Ausgangstext —
Gastronomie nagt am Hungertuch

Das deutsche Gastgewerbe bleibt auch 2025 deutlich hinter dem Vorkrisenniveau zurück. Im ersten Halbjahr lagen die realen Umsätze laut Statistischem Bundesamt 15,1% unter dem Vergleichswert von 2019. Besonders betroffen ist die Gastronomie mit einem Minus von 17,4%. Gegenüber dem Vorjahr gingen die realen Umsätze nochmals um 4,1% zurück.

Gleichzeitig steigen die Betriebskosten drastisch: Zwischen Januar 2022 und Juli 2025 verteuerten sich Personal um 34,4%, Lebensmittel um 27,1%, alkoholfreie Getränke um 33,7%, alkoholische Getränke um 17,9% und Energie um 27,6%. Diese Entwicklung belastet nicht nur die Betriebe, sondern auch die Gäste. Viele reagieren mit Konsumzurückhaltung, verzichten auf Vorspeisen oder das zweite Getränk.

Vorliegende Datensätze —

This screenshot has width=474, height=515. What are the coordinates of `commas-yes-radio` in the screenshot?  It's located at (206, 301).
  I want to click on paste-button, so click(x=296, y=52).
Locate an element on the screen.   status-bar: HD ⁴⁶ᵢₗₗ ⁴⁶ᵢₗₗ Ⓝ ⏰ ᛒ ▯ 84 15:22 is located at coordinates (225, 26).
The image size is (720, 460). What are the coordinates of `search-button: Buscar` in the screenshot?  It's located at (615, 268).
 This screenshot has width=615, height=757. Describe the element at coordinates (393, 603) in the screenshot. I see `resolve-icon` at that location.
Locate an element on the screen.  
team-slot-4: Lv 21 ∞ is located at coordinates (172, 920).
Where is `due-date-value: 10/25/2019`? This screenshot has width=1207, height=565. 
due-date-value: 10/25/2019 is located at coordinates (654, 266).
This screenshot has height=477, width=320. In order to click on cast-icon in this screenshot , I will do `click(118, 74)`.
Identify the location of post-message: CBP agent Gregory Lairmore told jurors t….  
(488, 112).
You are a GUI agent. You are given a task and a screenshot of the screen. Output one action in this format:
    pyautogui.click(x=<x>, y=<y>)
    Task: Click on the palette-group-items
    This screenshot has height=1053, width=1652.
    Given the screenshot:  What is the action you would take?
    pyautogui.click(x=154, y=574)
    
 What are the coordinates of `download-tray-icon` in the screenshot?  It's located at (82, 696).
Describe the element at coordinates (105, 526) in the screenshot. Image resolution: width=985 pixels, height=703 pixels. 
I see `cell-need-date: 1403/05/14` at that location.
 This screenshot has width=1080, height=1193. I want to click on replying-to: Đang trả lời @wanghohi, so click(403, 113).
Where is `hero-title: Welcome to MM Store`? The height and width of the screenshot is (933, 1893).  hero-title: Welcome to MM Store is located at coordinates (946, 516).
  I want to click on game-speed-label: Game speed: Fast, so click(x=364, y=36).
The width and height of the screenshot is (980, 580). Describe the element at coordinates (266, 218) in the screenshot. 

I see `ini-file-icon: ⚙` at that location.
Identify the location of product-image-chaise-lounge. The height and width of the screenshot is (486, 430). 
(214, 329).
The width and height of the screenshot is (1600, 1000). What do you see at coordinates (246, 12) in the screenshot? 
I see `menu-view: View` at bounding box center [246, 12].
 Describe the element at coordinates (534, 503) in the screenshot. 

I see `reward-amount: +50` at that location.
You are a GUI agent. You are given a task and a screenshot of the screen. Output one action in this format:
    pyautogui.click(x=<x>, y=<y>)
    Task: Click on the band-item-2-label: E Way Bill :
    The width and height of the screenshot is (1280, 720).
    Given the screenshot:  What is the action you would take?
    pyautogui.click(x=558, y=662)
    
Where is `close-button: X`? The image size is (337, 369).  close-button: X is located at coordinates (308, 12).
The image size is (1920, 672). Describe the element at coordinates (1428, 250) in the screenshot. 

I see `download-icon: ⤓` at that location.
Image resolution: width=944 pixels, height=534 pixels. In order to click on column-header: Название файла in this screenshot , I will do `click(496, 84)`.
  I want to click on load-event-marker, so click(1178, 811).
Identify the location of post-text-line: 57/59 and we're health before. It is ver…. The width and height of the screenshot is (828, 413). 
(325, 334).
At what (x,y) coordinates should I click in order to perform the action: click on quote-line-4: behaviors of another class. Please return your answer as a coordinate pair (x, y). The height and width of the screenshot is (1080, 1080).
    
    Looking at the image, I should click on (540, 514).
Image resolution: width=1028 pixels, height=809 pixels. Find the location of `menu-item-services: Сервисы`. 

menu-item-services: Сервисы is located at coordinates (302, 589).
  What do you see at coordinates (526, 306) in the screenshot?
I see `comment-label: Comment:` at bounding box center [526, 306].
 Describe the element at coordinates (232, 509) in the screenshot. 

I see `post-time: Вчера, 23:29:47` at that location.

Gestellte Aufgabe —
Setze den Text über die Lage der Gastronomie bitte im Anschluss an seinen letzten Satz fort.

Schriftliche Antwort —
Dehoga-Präsident Guido Zöllick warnt vor einem sechsten Verlustjahr in Folge und einem „Trading down“ in der Branche. Leidtragende seien vor allem Restaurants und Gasthäuser, da Verbraucher zunehmend auf Take-away-Angebote oder den Lebensmitteleinzelhandel ausweichen – Bereiche, in denen weiterhin nur 7% Mehrwertsteuer gelten.

Zöllick fordert daher eine Rückkehr zum ermäßigten Mehrwertsteuersatz von 7% auf Speisen. Die zum 1. Januar 2024 erfolgte Anhebung auf die ursprünglichen 19% habe den wirtschaftlichen Druck weiter verschärft. Ohne steuerliche Entlastung drohe ein weiterer Rückgang gastronomischer Vielfalt. Insbesondere im ländlichen Raum.